## [Exercise directions]
Please repeat the lines below, exactly and only, from the one that holds "Conócenos (1469, 34)" through the one that holds "Galería (1609, 34)".

*** Block opens ***

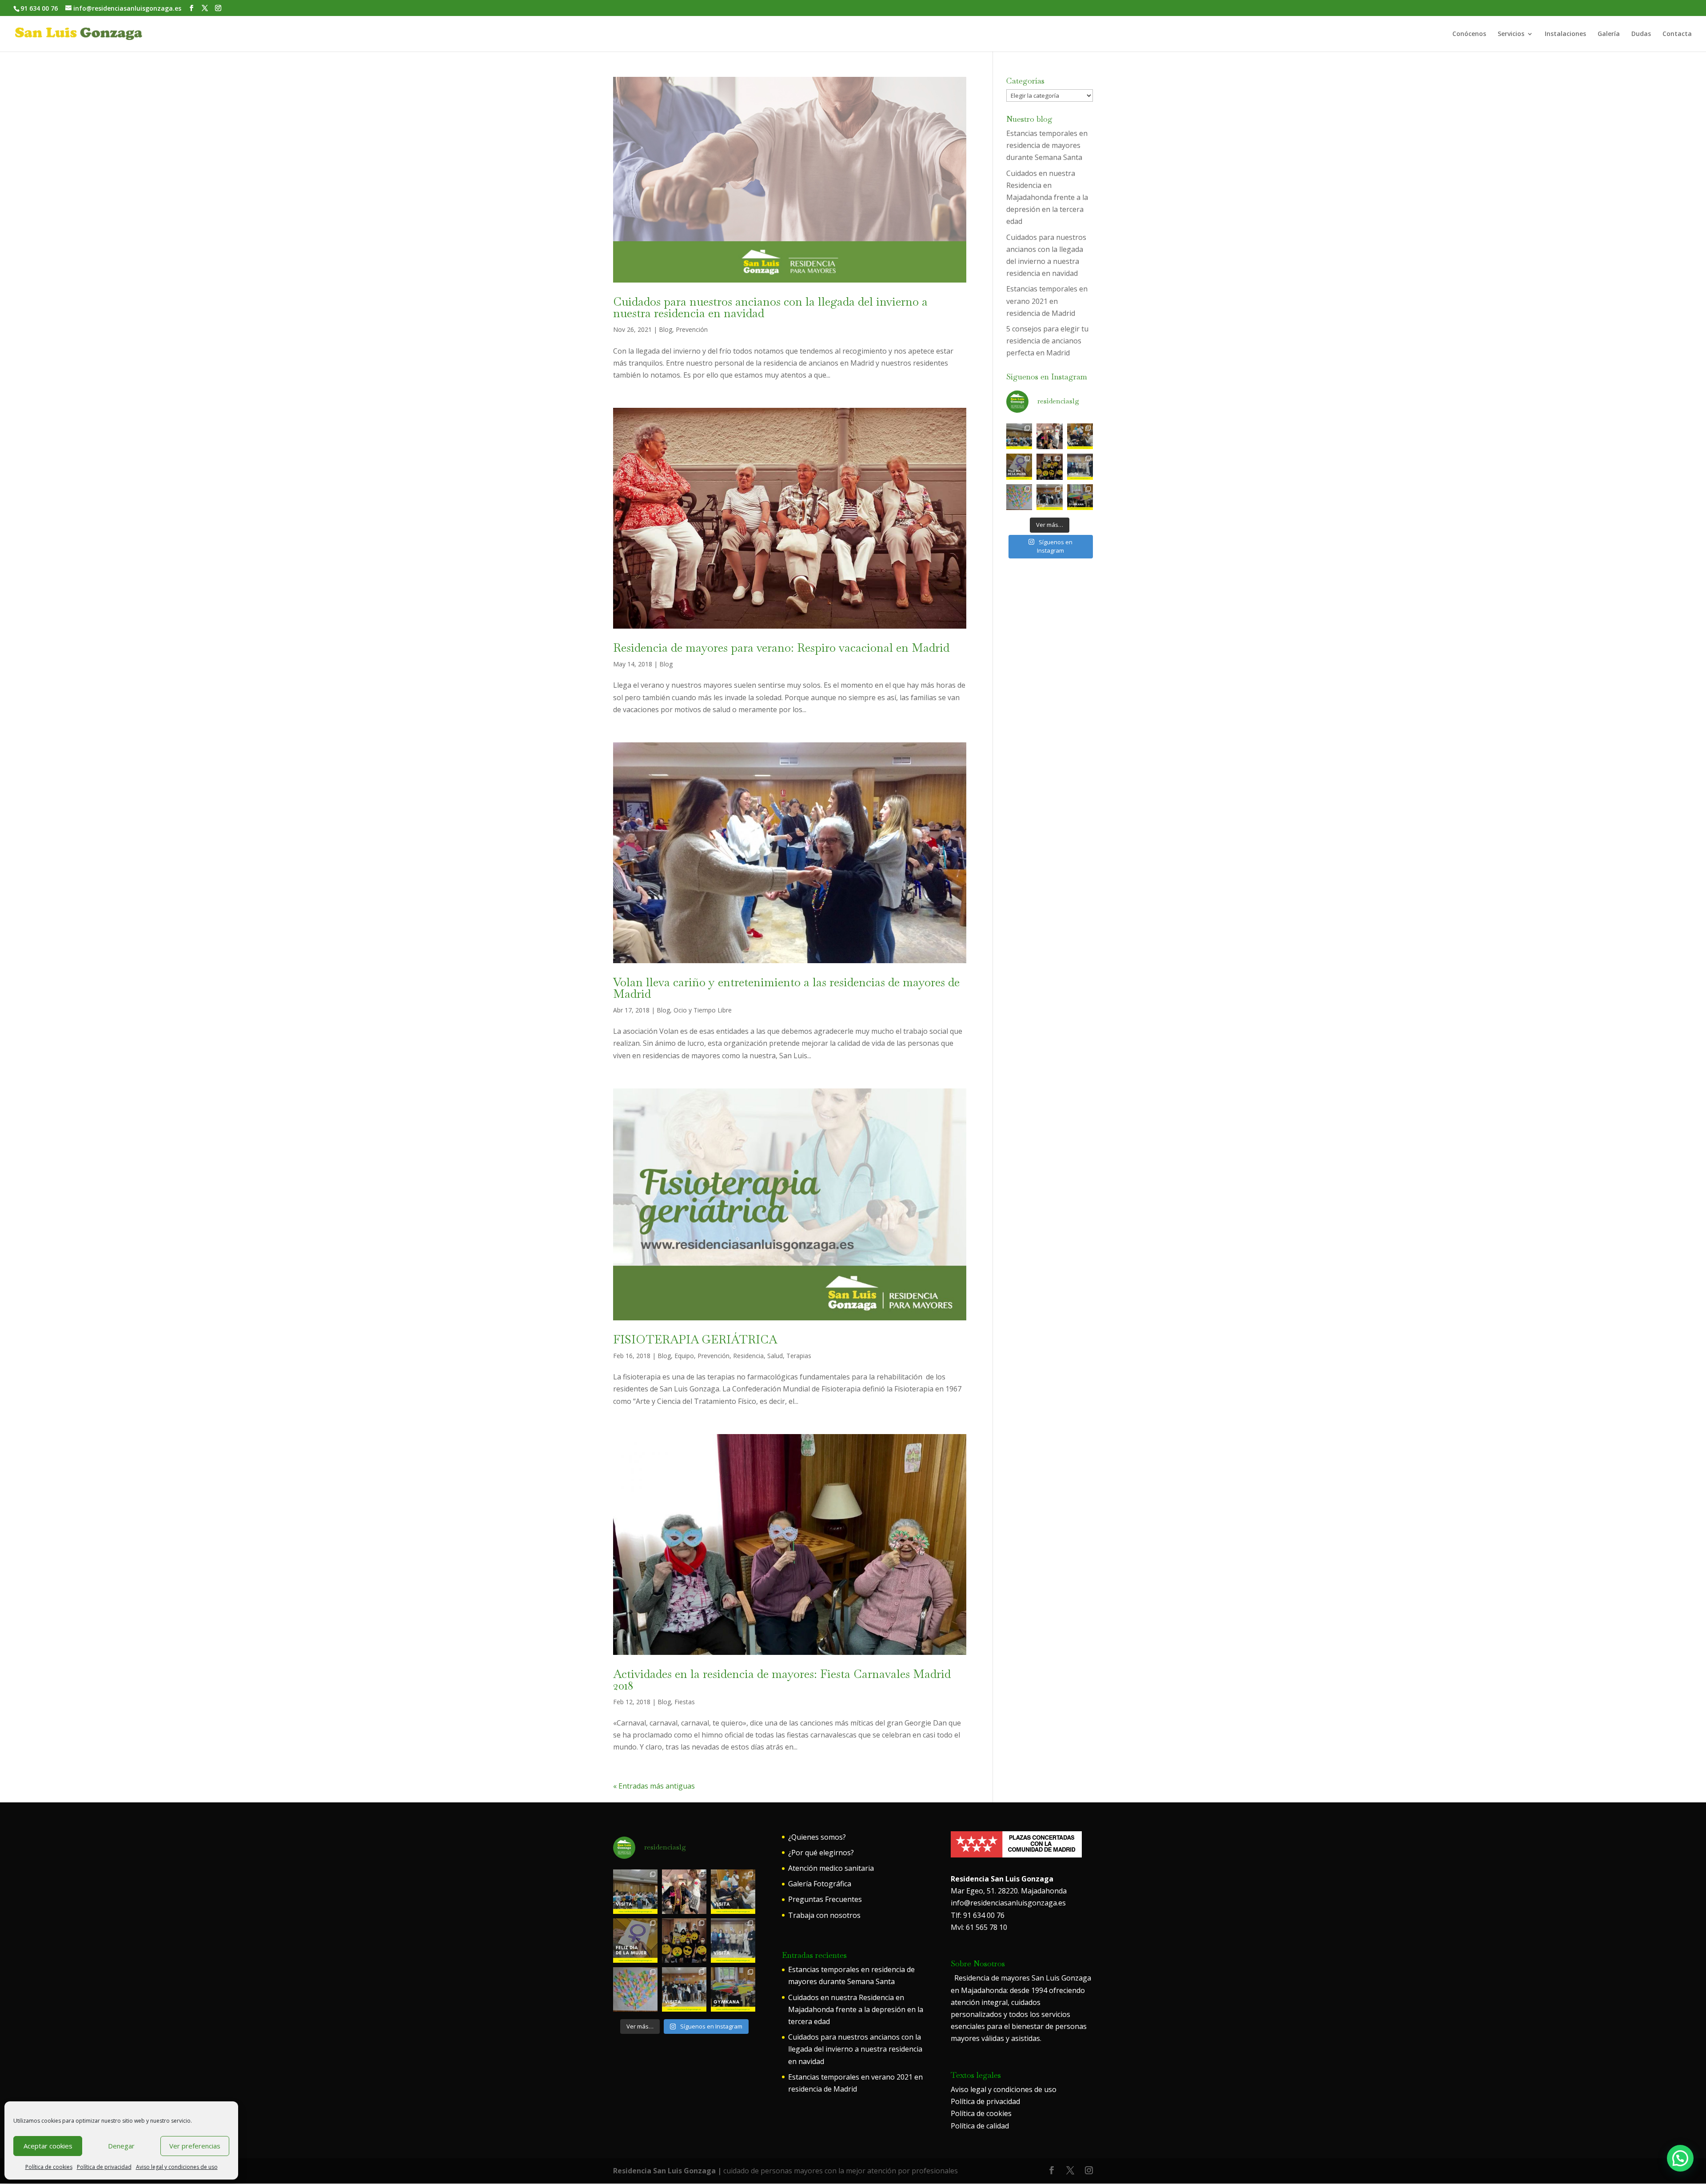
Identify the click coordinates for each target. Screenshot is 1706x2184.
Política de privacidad (104, 2167)
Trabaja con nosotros (824, 1915)
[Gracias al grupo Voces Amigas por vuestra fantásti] (1080, 466)
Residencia (748, 1355)
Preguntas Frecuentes (825, 1899)
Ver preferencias (194, 2145)
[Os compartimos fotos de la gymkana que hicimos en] (1080, 497)
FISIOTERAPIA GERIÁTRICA (695, 1339)
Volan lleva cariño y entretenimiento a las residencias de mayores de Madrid (786, 988)
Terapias (798, 1355)
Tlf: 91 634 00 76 (977, 1915)
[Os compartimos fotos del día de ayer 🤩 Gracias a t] (1019, 466)
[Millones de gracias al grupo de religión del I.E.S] (1049, 497)
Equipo (684, 1355)
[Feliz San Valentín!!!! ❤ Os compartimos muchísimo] (1019, 497)
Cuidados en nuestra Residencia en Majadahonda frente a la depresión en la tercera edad (1047, 197)
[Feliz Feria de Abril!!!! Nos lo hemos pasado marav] (1049, 436)
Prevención (692, 329)
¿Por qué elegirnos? (821, 1852)
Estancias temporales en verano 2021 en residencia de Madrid (1047, 301)
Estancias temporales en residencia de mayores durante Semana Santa (1047, 145)
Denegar (121, 2145)
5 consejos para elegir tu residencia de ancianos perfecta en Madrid (1047, 341)
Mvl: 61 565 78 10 (979, 1927)
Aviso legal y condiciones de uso (177, 2167)
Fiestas (684, 1702)
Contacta (1677, 34)
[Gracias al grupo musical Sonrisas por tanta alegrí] (1019, 436)
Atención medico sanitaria (831, 1868)
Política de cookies (48, 2167)
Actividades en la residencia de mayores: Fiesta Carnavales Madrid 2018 (782, 1679)
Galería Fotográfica (819, 1884)
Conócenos (1469, 34)
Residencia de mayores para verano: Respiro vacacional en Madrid (781, 647)
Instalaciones (1565, 34)
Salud (775, 1355)
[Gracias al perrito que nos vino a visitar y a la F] (1080, 436)
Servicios (1511, 34)
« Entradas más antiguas (654, 1786)
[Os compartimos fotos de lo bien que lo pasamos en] (1049, 466)
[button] (1680, 2158)
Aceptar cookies (48, 2145)
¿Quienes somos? (817, 1837)
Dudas (1641, 34)
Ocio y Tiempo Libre (703, 1010)
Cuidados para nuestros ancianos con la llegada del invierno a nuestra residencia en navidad (770, 307)
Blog (665, 329)
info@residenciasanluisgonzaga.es (1008, 1903)
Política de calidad (980, 2126)
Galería (1609, 34)
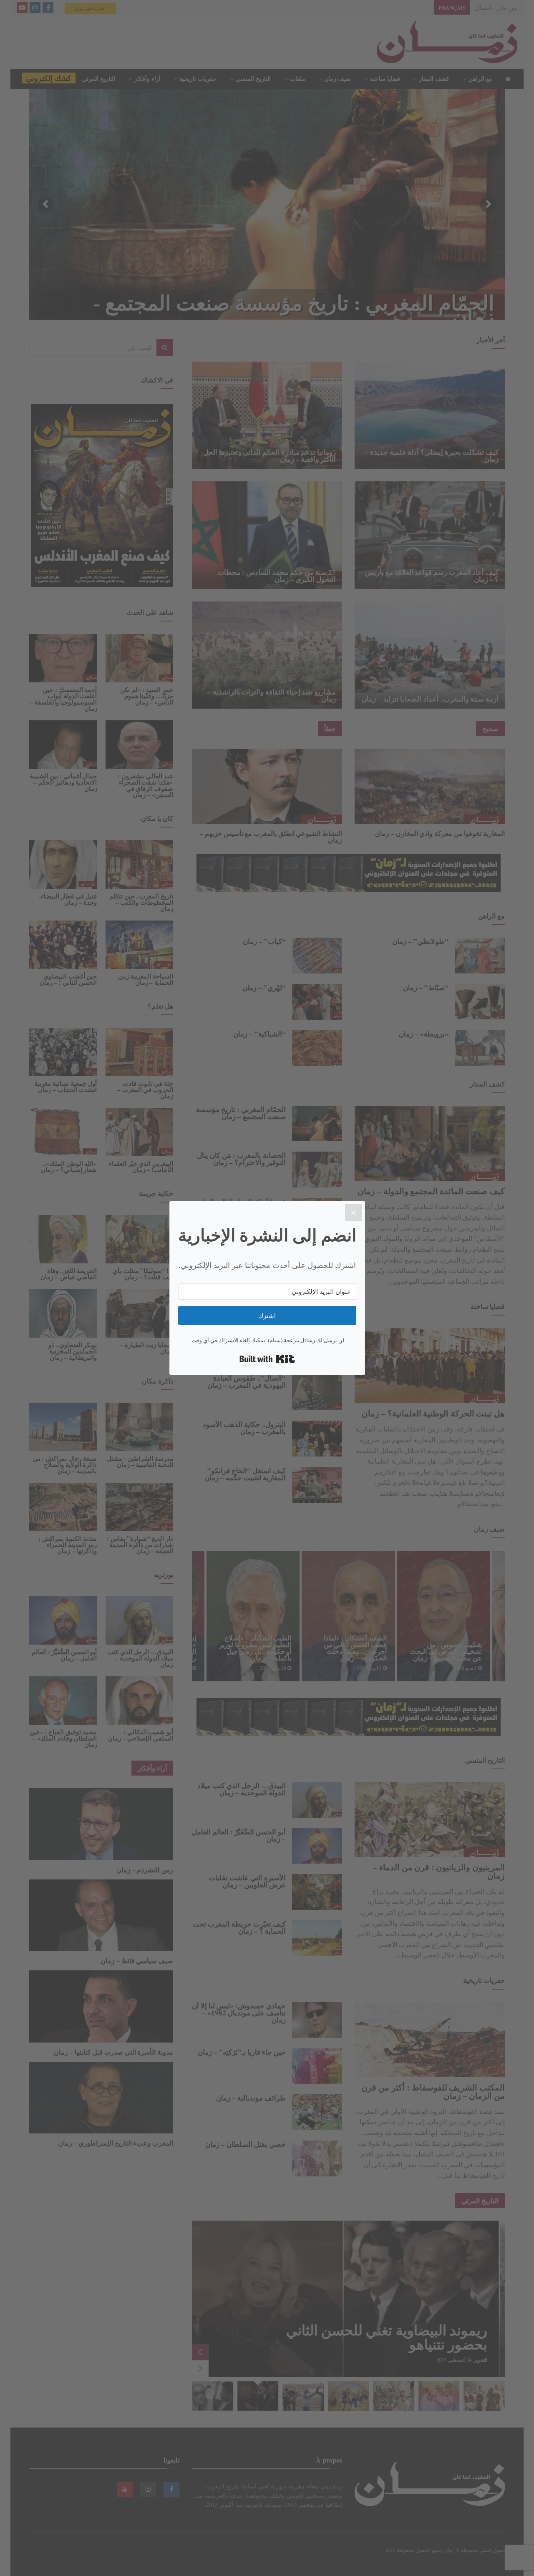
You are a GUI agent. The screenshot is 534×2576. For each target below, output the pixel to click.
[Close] (353, 1212)
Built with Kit (267, 1358)
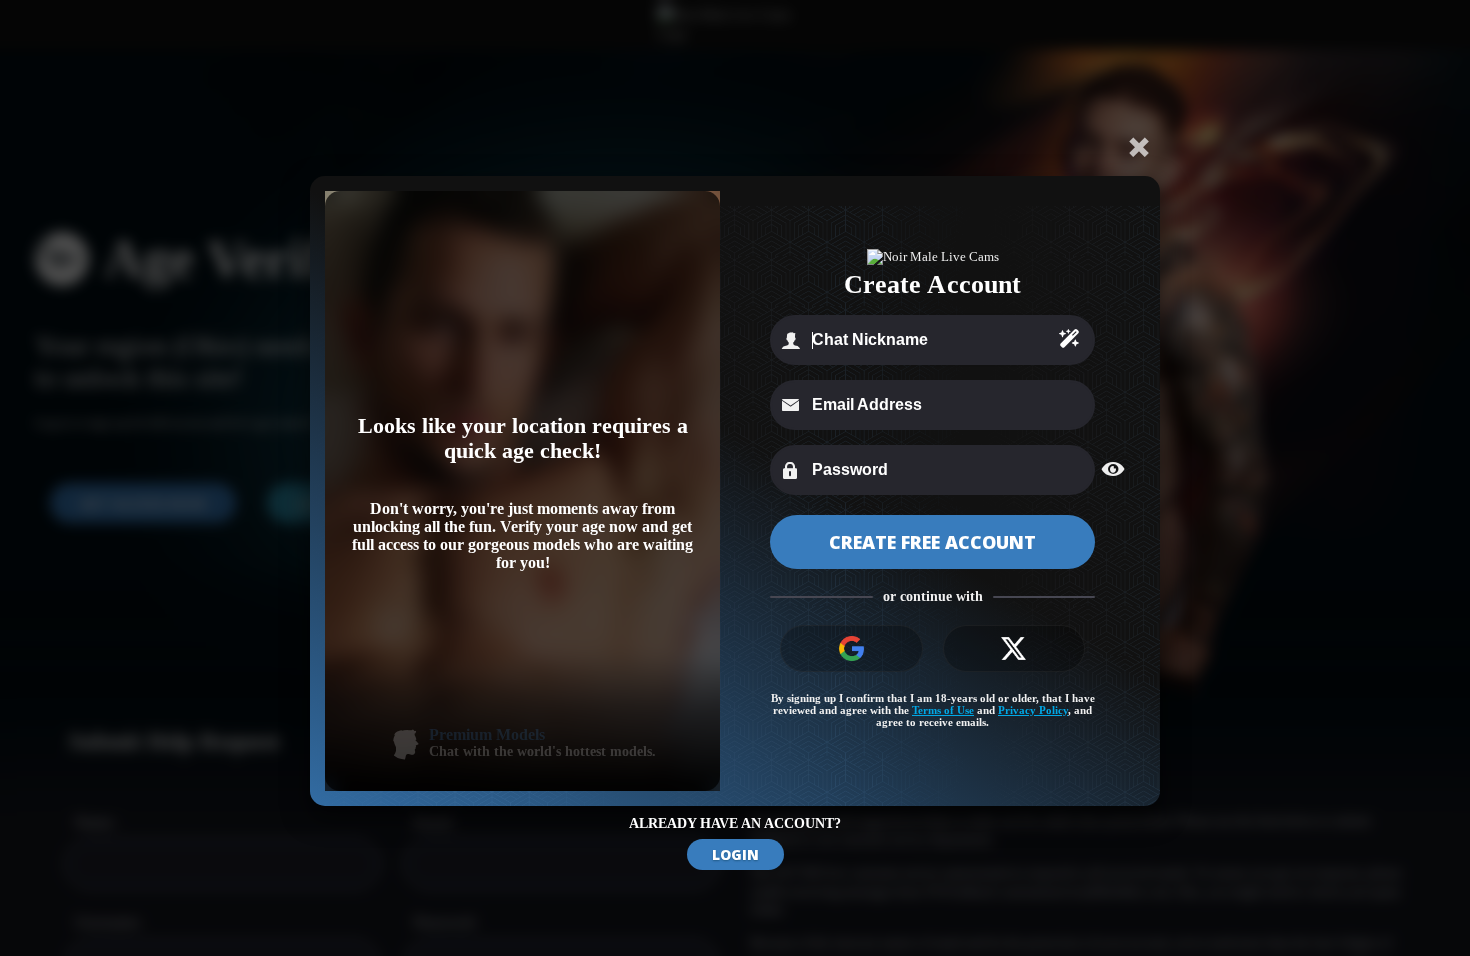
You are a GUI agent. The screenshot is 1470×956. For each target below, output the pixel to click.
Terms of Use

*** Block closes ***

## [Problem solution]
Conócenos (1469, 34)
Residencia de mayores para verano: Respiro vacacional en Madrid (781, 647)
Instalaciones (1565, 34)
Salud (775, 1355)
[Gracias al perrito que nos vino a visitar y a la F] (1080, 436)
Servicios (1511, 34)
« Entradas más antiguas (654, 1786)
[Os compartimos fotos de lo bien que lo pasamos en] (1049, 466)
[button] (1680, 2158)
Aceptar cookies (48, 2145)
¿Quienes somos? (817, 1837)
Dudas (1641, 34)
Ocio y Tiempo Libre (703, 1010)
Cuidados para nuestros ancianos con la llegada del invierno a nuestra residencia en navidad (770, 307)
Blog (665, 329)
info@residenciasanluisgonzaga.es (1008, 1903)
Política de calidad (980, 2126)
Galería (1609, 34)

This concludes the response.